金属や宝石など買う客が限られてくるし、錬成がとても面倒なのだ。
材料自体は手ごろな鉱石を用意すれば良いだけなのだが、錬成するための特殊機材やら膨大な時間やら、片時も目が離せない繊細な作業やらと、とにかく手間がかかる。
一つ作れは一攫千金も夢ではないが、それゆえに問題にもなる。
安価な元手で莫大な利益を生み出す。商売ならばそれは理想形だろうが、錬金術に置いてそれはしてはならない行為だ。
錬金術師が本気でその術を出し尽くすと、今市場で価値のある物は手間がかかると言っても個人で簡単に作りだせてしまう。
価値の無い屑鉄を金塊に変換する事も容易だ。その結果がどうなるか等、深く考えずともわかるだろう。
俺としては夢を追って問題を起こすよりもひっそりこっそり静かに暮らしていきたいのだ。
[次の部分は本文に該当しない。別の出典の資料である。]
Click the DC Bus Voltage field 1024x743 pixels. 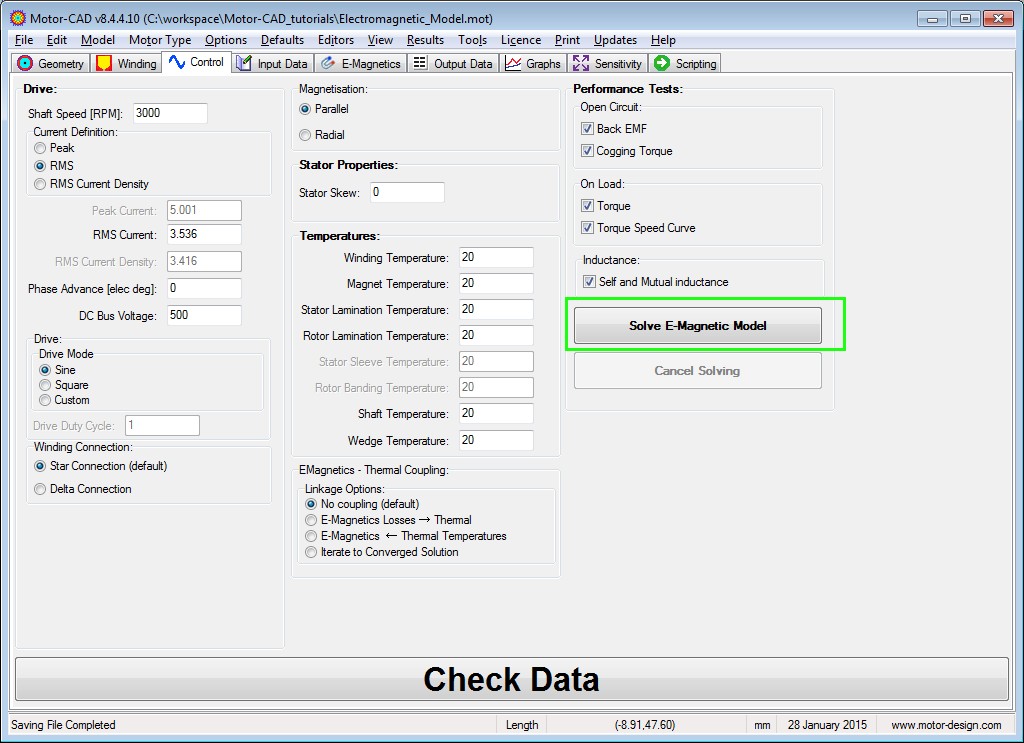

多大な労力を払って一攫千金を狙う位ならば鍋一つで簡単に作れる回復薬を大量に作って小銭を稼ぐ方がよっぽど俺の性に合っていた。
回復薬を二・三個売ることが出来ればその日は生活できるのだから無理にお金を稼ぐ必要性も感じなかったのも理由の一つだ。
それに俺の目的とお金はイコールではないからな。
それでもやはり貴金属宝石類の錬成は錬金術師の重要技術の一つであるから、錬成方法を忘れないように偶には作らなければと、極稀に時間があるときに作るようにしている。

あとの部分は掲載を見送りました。